- **ASSIGNMENT**
Starting at the line that contains "Click the orange image picker icon", output each line exactly as written through the end of the listing below, but leave out the pictures.

- **DATA SUPPLIED**
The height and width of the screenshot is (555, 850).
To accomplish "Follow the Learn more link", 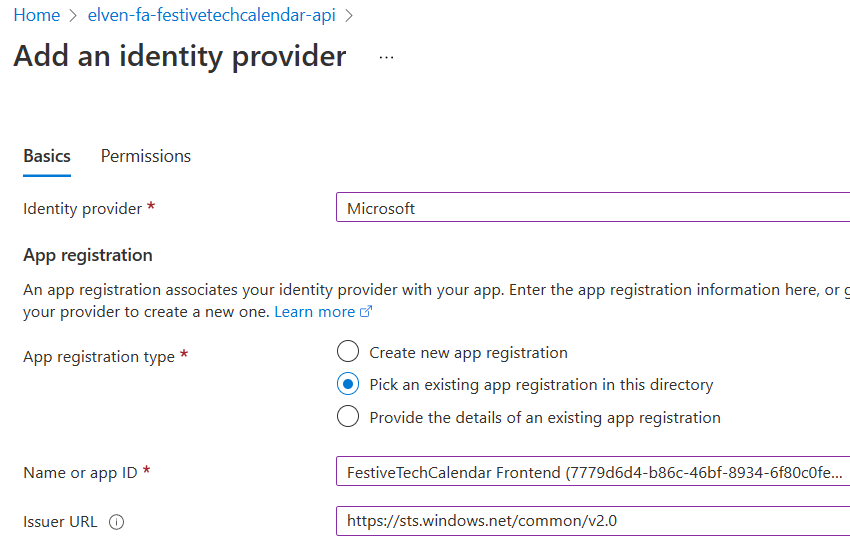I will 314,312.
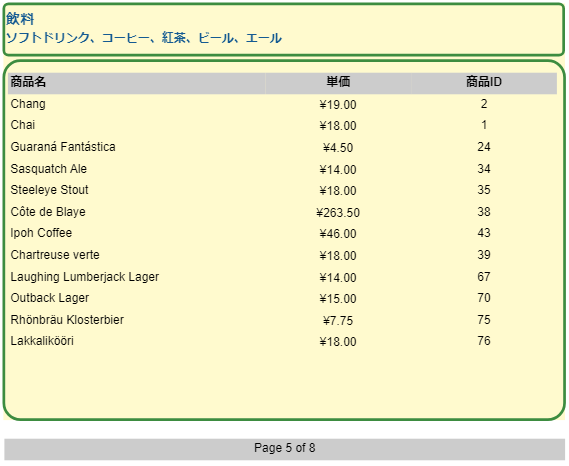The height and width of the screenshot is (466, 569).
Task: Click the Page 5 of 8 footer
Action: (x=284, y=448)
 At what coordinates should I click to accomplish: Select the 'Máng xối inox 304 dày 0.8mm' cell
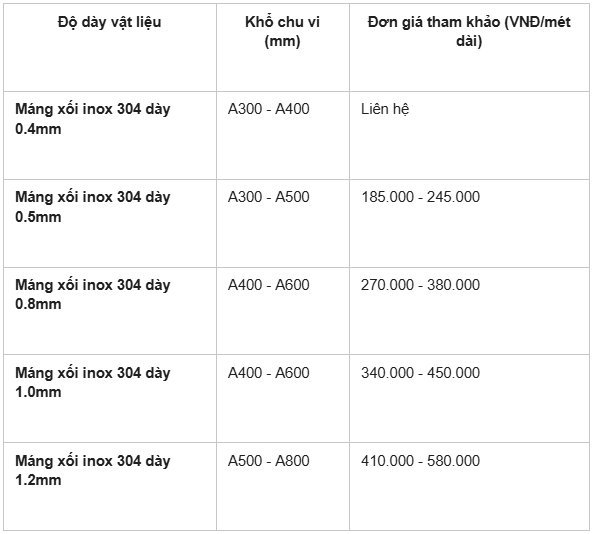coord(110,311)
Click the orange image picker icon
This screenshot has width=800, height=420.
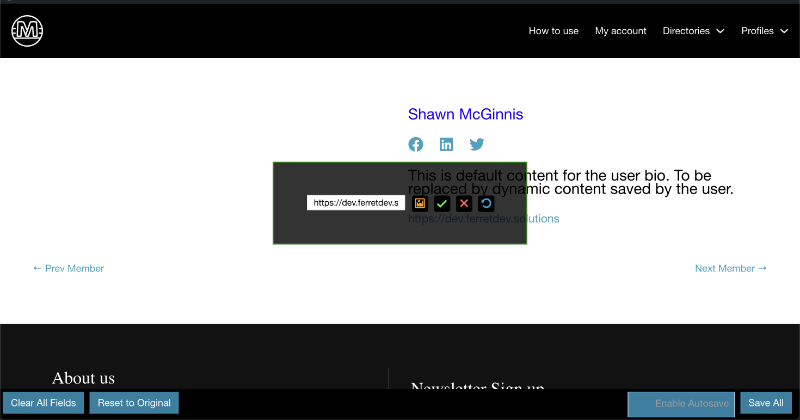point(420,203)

- **EXERCISE RESPONSE**
Click the orange image picker icon
This screenshot has width=800, height=420.
point(420,203)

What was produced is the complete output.